What to do. Give the items beginning at the line that contains "The image size is (659, 711)." and ending after the line that contains "pyautogui.click(x=127, y=682)" as a JSON list of strings, one string per line, with blank lines left out.

Records shown.

§

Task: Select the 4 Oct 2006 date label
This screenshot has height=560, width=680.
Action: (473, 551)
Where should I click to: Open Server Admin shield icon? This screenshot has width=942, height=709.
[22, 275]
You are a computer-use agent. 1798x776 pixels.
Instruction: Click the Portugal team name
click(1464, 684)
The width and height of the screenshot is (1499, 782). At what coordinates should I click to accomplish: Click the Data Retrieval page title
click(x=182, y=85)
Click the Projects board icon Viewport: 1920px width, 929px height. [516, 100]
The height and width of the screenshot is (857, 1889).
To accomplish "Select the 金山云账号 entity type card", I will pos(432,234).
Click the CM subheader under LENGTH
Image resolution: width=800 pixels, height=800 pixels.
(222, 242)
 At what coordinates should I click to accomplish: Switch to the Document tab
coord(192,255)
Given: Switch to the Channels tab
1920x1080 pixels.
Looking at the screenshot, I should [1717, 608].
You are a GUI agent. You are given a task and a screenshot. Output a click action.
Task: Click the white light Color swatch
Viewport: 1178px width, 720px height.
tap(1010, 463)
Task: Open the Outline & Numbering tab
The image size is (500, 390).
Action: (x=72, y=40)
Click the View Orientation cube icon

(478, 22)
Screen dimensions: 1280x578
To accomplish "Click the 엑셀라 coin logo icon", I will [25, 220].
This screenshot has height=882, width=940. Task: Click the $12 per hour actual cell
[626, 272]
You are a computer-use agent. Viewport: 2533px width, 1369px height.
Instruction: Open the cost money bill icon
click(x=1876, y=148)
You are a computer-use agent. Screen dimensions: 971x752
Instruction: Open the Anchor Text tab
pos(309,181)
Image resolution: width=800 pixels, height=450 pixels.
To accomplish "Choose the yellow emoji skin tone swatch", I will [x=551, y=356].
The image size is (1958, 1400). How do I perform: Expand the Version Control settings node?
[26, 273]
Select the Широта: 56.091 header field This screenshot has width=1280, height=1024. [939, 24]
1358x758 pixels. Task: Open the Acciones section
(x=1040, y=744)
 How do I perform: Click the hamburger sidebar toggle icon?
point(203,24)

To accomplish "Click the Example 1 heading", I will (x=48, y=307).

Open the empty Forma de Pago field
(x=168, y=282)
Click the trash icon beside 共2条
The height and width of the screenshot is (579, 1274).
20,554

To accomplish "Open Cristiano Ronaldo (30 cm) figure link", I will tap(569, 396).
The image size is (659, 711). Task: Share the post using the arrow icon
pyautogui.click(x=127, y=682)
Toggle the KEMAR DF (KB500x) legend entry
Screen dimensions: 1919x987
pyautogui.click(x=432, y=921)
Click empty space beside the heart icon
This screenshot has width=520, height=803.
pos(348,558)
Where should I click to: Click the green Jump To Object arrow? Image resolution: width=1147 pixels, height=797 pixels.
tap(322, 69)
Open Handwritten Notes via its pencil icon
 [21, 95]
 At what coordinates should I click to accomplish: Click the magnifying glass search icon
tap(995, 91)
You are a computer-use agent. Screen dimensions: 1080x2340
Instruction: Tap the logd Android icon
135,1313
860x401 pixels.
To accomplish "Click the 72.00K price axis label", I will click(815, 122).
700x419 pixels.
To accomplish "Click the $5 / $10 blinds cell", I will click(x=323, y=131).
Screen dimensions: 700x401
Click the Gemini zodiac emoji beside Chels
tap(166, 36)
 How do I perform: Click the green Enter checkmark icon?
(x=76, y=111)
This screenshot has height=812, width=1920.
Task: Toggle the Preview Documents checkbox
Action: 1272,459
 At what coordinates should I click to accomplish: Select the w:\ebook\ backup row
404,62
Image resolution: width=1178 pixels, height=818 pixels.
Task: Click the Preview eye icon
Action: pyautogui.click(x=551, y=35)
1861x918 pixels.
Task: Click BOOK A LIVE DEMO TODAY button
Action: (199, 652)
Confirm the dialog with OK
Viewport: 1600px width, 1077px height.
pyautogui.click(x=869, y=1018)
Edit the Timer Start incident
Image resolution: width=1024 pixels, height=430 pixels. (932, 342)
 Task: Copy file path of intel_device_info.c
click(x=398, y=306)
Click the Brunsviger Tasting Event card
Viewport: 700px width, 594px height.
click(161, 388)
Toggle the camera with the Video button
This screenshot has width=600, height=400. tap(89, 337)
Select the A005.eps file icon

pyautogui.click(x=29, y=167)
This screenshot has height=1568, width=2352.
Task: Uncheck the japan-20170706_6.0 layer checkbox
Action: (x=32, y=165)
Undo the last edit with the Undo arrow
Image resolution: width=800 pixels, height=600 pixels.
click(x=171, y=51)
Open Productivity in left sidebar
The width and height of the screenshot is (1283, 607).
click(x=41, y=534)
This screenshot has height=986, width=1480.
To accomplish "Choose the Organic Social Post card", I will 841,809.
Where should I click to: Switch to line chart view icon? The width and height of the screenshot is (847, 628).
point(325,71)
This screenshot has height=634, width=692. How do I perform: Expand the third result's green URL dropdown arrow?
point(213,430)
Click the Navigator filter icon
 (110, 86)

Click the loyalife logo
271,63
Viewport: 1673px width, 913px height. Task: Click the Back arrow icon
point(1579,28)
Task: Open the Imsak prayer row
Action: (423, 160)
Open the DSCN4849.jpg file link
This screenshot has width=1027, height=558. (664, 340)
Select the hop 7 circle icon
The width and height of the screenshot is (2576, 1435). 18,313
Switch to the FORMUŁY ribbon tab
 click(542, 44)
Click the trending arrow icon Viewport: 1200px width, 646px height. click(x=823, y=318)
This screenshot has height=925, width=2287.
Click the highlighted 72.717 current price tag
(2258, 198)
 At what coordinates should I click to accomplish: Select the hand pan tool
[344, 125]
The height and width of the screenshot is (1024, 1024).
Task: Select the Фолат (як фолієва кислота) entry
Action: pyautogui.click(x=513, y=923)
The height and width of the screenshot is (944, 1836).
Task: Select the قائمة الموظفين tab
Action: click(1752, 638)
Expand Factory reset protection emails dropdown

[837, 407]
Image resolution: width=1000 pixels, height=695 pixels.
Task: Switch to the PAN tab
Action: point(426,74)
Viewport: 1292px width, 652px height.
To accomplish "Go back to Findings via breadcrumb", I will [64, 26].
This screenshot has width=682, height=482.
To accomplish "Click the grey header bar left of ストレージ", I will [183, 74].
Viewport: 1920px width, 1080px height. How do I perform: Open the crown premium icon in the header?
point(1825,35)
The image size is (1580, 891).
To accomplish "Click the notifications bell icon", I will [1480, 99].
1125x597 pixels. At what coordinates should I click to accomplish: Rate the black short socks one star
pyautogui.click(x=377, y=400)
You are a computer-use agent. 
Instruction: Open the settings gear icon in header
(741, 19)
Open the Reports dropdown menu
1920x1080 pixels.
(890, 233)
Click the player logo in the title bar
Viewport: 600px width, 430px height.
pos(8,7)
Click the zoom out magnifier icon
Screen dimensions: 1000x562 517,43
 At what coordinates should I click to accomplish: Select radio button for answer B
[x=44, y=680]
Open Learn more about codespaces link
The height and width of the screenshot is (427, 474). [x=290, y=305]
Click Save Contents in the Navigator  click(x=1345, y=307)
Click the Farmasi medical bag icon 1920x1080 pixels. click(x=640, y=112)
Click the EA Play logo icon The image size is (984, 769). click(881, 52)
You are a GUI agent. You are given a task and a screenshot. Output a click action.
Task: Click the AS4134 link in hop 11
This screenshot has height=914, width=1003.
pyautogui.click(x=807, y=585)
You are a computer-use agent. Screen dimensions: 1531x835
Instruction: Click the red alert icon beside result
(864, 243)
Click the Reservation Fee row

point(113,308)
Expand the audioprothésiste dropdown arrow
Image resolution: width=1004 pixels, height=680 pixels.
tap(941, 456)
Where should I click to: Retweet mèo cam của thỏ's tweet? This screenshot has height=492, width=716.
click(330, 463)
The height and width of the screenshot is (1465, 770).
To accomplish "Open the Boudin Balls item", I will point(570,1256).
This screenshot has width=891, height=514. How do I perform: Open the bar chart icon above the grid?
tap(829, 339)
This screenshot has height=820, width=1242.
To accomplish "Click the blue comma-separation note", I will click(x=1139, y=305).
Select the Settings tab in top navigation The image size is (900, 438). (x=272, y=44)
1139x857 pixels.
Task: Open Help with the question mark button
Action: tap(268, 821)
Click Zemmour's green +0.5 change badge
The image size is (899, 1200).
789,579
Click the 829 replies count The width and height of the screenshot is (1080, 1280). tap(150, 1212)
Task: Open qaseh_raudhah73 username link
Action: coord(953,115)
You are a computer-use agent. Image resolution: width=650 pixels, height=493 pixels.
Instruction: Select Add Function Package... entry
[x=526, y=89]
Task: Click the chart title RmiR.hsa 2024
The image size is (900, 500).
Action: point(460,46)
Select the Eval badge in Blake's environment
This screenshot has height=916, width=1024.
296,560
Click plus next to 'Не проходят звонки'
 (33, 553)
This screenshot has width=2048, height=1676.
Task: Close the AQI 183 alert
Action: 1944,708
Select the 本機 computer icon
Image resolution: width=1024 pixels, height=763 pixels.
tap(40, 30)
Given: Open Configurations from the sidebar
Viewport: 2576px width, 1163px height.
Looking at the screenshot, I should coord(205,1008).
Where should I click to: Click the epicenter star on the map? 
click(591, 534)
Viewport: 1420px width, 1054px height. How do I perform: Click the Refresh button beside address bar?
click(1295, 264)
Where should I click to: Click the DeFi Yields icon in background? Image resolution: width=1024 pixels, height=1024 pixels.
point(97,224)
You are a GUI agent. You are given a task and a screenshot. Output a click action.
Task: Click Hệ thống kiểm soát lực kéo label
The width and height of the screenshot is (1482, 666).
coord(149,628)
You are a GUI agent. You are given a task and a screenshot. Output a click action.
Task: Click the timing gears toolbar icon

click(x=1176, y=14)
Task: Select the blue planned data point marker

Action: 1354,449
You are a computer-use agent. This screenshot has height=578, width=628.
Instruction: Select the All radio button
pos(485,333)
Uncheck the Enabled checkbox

§

Output below.
[
  "The image size is (659, 711). Task: Share the post using the arrow icon",
  "pyautogui.click(x=127, y=682)"
]